▶ **How to complete this task**
Among the records that follow, set down only the lines from the one containing "You are a computer-use agent. Screen" to the one containing "Instruction: Click Add", both included, exactly.

----------

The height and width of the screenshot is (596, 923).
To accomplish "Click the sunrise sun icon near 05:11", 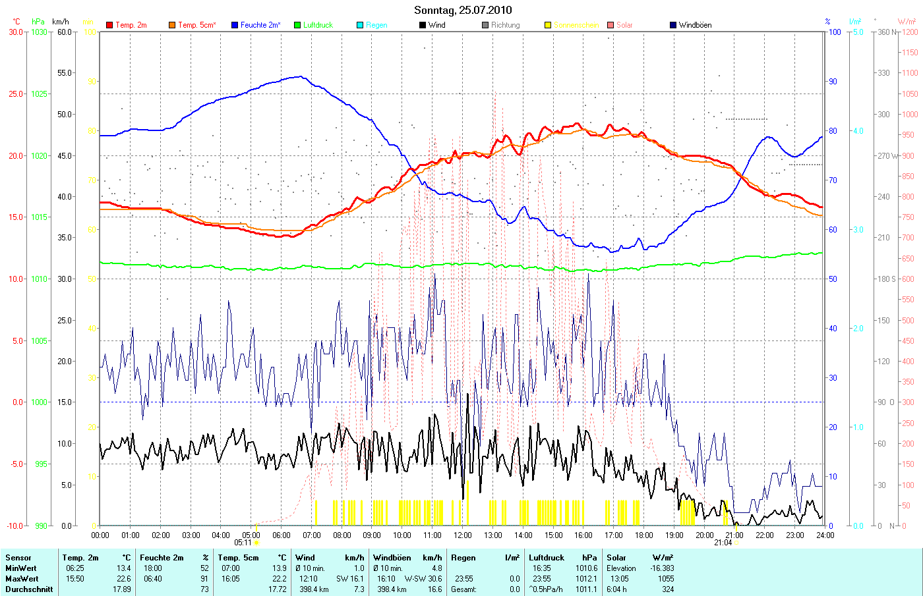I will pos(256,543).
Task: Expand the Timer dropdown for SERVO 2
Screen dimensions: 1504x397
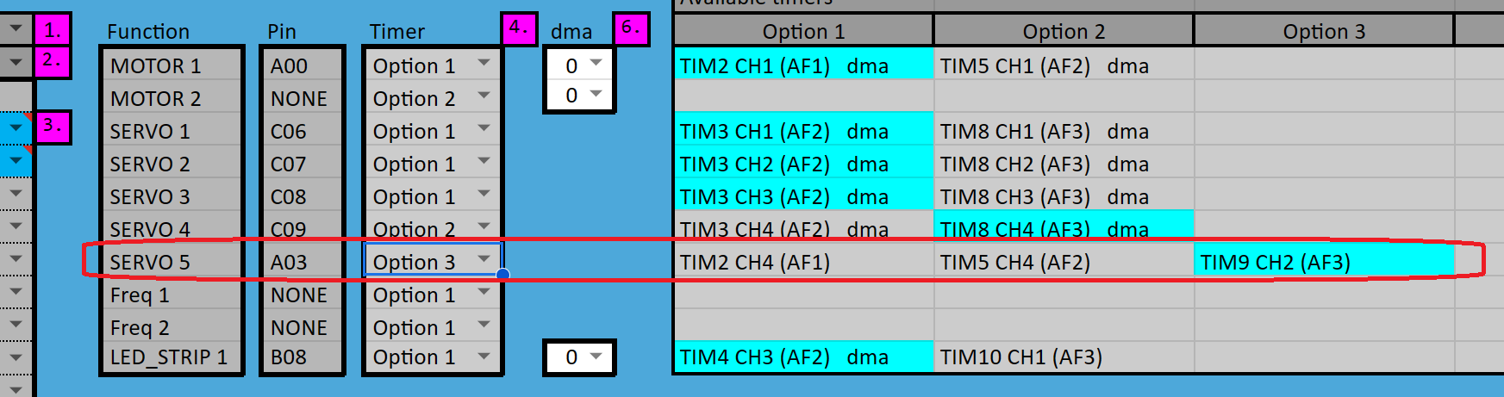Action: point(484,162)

----------

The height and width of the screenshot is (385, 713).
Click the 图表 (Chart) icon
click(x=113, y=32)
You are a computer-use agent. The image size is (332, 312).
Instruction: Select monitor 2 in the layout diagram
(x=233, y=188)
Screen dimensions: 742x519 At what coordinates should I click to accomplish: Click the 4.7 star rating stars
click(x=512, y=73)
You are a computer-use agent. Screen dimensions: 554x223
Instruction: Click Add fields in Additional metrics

----------

▶ **Solution to this exercise**
You are a computer-use agent. Screen dimensions: 554x223
Instruction: Click Add fields in Additional metrics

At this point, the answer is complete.